▶ [Assignment]: The span to repeat in the listing below runs from the line containing "Rail adventure (1) (269, 2141)" to the line containing "Why Autumn Is", inclusive. Repeat it exactly, and only it.

***

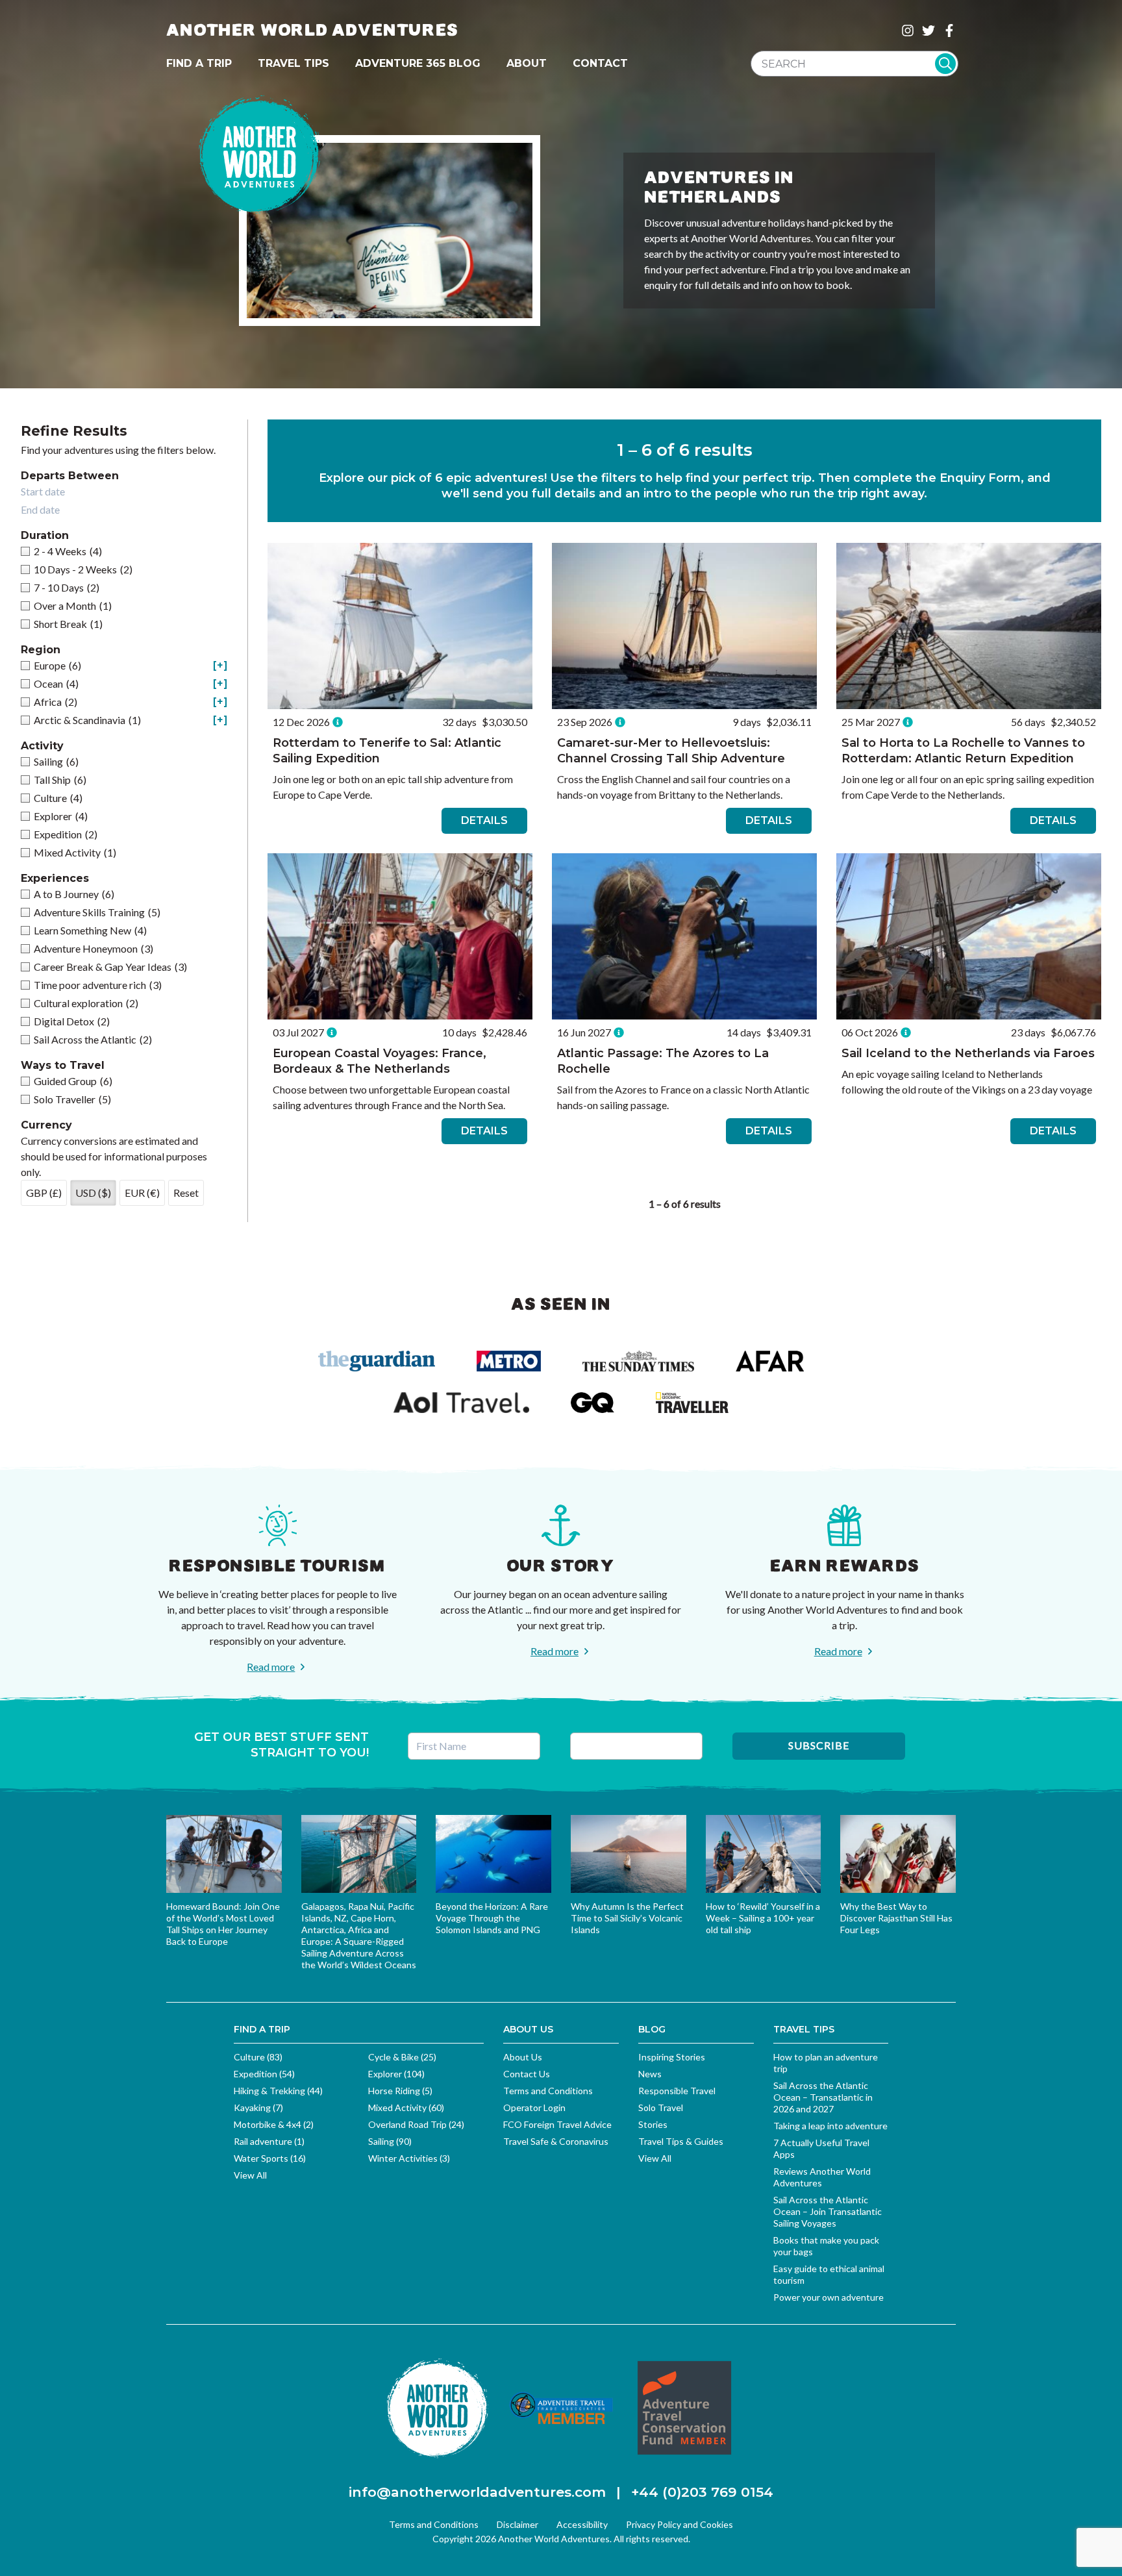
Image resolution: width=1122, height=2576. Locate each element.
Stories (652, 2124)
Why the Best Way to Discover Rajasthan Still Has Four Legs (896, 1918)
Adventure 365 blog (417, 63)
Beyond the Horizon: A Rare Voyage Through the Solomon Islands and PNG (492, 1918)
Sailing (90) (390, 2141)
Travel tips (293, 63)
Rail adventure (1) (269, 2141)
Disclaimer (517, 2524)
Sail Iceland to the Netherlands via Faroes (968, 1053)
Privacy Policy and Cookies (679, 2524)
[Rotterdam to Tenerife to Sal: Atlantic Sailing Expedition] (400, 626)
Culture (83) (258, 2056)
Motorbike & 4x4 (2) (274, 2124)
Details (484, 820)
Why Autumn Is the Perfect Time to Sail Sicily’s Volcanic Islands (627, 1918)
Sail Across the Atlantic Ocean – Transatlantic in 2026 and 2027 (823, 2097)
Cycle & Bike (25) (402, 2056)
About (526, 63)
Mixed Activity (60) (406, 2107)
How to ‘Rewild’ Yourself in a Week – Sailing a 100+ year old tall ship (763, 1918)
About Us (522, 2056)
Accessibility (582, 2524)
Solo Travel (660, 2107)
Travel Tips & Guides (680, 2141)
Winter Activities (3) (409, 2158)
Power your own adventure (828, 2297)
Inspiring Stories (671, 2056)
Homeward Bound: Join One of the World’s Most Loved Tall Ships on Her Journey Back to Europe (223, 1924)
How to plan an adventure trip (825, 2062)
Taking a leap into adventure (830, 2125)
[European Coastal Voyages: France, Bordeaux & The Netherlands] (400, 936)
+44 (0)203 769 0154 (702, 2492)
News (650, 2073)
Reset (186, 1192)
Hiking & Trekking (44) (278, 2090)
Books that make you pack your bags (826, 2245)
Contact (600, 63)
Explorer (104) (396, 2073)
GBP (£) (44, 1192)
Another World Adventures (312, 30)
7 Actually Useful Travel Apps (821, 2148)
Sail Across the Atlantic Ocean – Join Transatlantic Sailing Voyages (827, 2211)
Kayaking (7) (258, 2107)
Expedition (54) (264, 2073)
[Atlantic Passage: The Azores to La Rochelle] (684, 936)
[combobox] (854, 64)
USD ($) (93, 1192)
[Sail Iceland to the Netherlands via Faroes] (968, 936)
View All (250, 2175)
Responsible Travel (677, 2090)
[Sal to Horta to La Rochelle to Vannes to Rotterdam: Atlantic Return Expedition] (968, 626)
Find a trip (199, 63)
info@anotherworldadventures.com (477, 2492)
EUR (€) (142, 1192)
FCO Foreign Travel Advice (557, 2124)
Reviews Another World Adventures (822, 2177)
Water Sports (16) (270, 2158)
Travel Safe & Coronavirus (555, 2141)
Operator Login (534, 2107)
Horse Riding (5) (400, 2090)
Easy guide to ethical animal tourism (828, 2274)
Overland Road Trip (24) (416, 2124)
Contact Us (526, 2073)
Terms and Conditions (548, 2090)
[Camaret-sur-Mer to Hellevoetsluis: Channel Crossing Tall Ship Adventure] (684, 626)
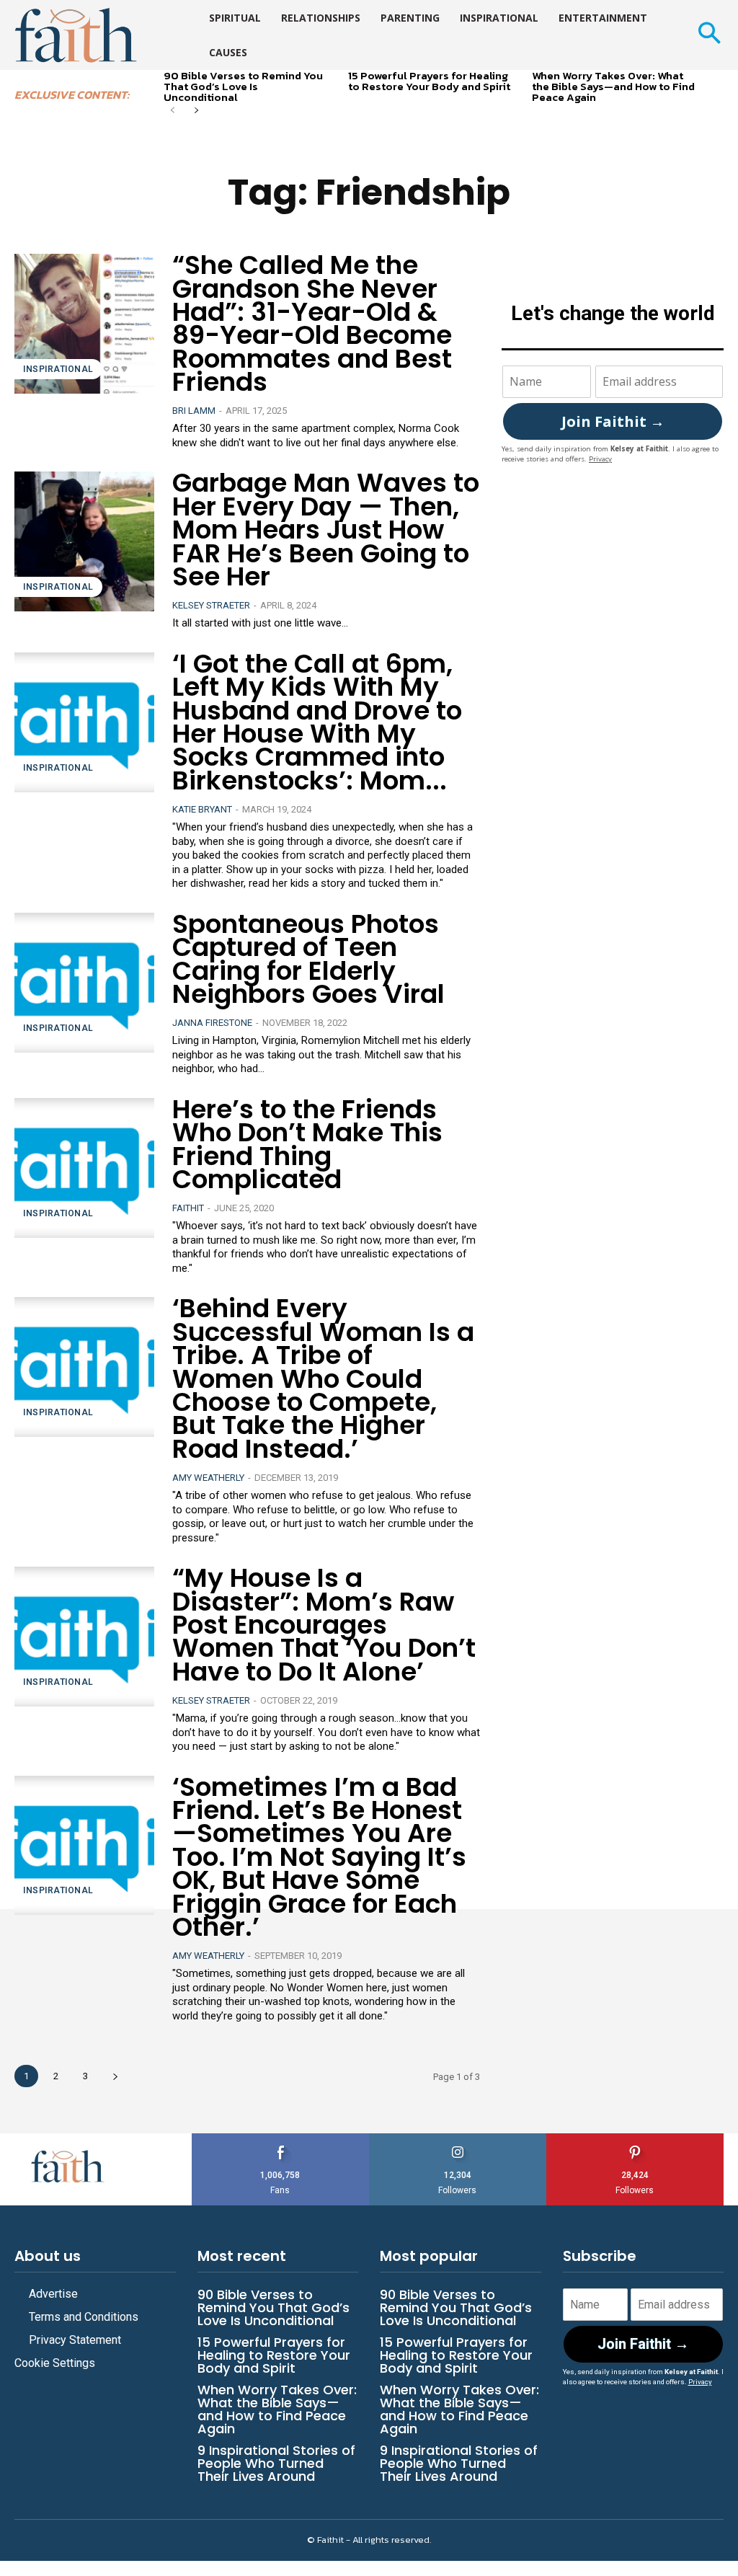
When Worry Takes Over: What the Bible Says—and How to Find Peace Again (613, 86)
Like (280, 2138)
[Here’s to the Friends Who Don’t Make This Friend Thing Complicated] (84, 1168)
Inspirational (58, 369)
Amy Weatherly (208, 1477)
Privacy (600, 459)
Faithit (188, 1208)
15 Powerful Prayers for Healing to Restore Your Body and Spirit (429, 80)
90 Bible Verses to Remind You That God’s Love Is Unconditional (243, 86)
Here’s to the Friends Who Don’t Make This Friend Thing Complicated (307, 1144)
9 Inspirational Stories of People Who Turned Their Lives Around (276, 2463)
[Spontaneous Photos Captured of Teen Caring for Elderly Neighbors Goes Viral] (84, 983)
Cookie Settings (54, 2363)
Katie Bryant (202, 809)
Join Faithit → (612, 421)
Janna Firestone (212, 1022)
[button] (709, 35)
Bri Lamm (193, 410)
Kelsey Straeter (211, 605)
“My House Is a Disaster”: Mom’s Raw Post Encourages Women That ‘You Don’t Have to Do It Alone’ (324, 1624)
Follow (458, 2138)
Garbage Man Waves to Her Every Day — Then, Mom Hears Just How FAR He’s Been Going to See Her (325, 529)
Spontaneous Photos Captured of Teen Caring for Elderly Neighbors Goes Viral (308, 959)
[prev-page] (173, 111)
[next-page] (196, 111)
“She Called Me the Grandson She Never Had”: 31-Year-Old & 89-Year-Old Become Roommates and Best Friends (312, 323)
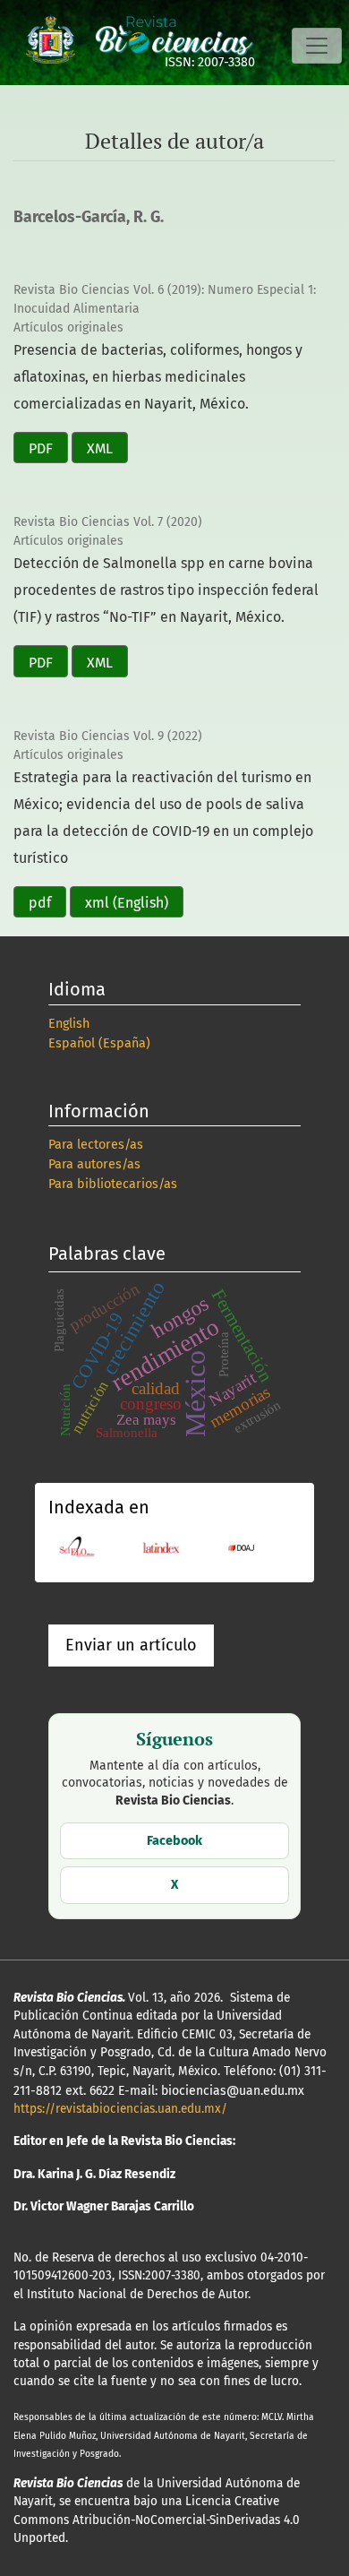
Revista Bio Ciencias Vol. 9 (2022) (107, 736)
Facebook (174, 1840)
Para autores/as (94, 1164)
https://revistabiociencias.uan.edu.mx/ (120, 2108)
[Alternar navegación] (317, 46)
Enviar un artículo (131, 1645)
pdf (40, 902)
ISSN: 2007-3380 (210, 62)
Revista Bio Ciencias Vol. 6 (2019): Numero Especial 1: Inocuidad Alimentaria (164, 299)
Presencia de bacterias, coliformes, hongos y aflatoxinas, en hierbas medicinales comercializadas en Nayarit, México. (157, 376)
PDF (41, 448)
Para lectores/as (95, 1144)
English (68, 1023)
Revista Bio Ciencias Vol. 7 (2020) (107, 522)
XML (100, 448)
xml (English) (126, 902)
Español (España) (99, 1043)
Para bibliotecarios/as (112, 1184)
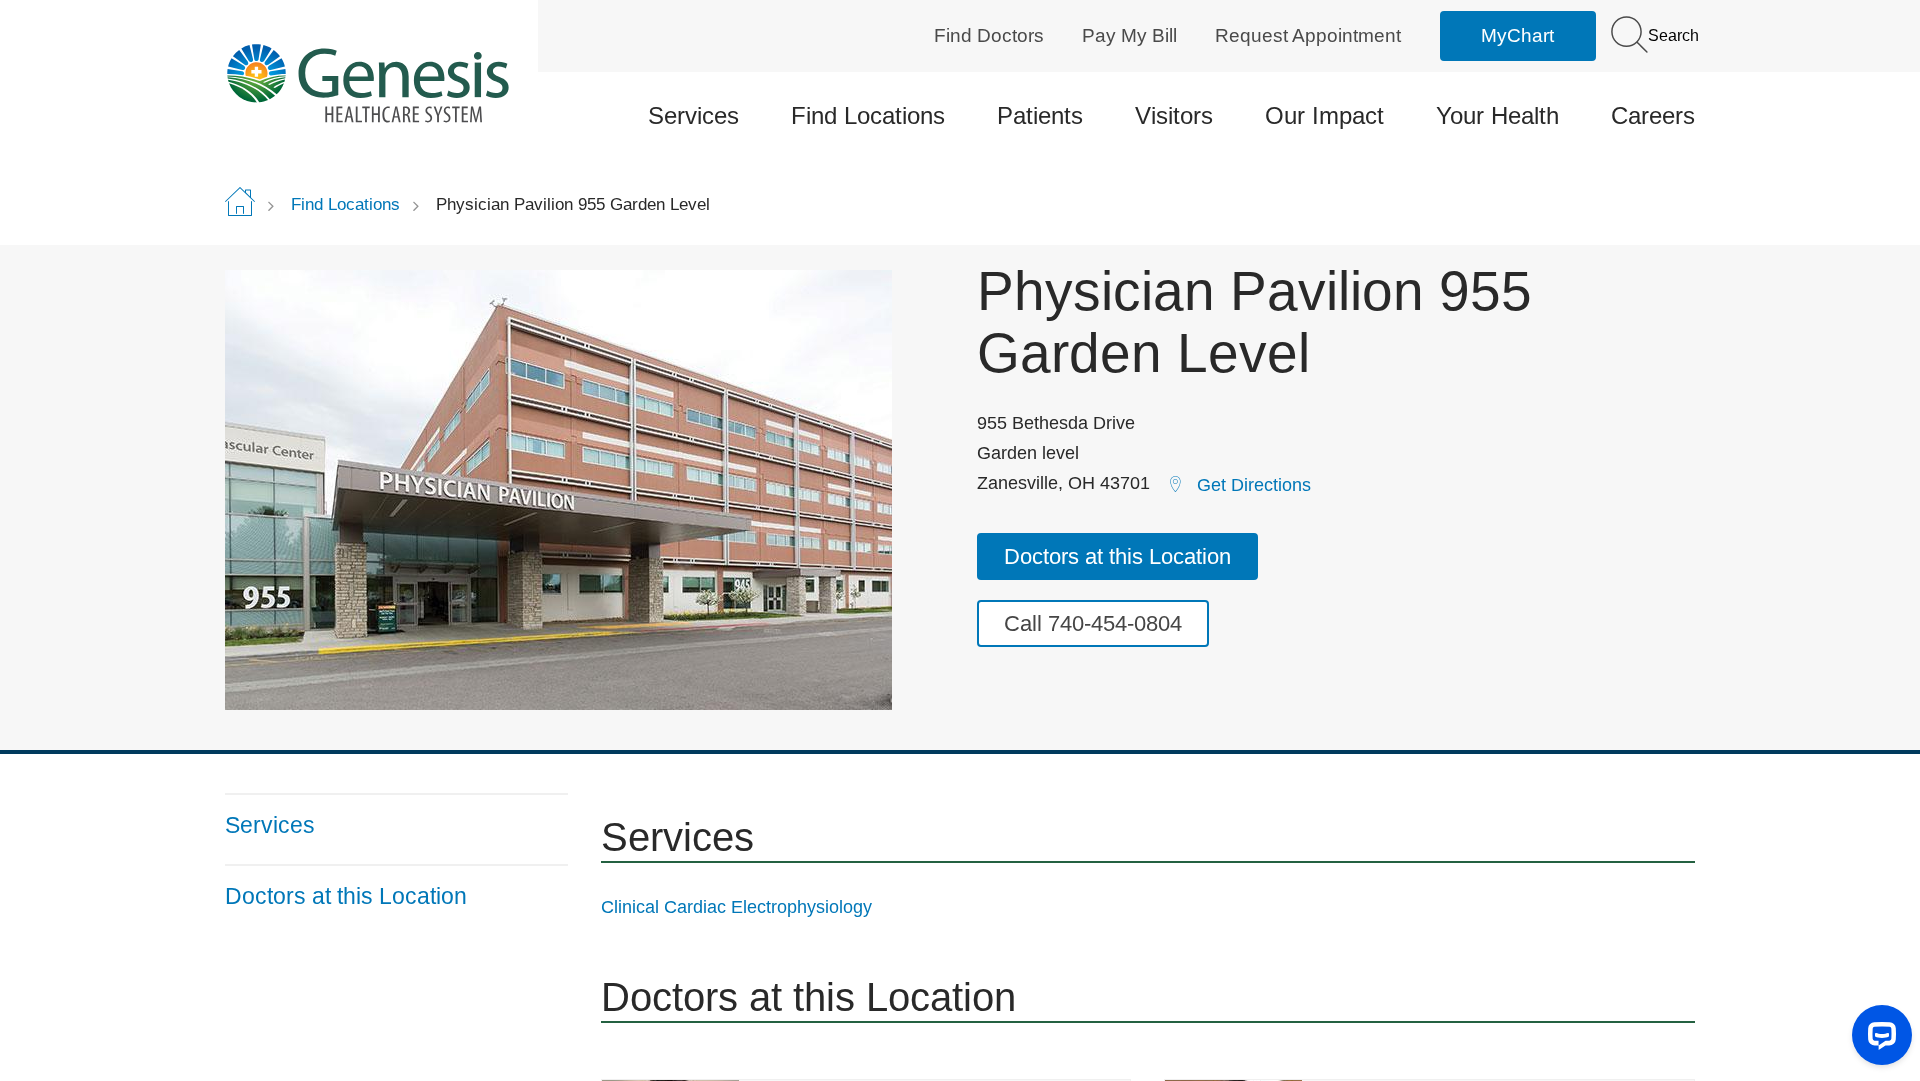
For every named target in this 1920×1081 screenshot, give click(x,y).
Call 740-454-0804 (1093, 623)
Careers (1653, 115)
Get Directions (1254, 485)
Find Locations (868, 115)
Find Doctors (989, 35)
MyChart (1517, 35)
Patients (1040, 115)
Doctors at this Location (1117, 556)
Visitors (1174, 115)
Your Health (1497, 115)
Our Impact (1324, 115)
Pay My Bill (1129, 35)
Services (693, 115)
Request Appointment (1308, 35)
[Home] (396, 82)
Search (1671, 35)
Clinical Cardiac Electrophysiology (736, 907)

***

▶ [Reply to the exercise]:
Rail adventure (1) (269, 2141)
Disclaimer (517, 2524)
Sail Iceland to the Netherlands via Faroes (968, 1053)
Privacy Policy and Cookies (679, 2524)
[Rotterdam to Tenerife to Sal: Atlantic Sailing Expedition] (400, 626)
Culture (83) (258, 2056)
Motorbike & 4x4 (2) (274, 2124)
Details (484, 820)
Why Autumn Is the Perfect Time to Sail Sicily’s Volcanic Islands (627, 1918)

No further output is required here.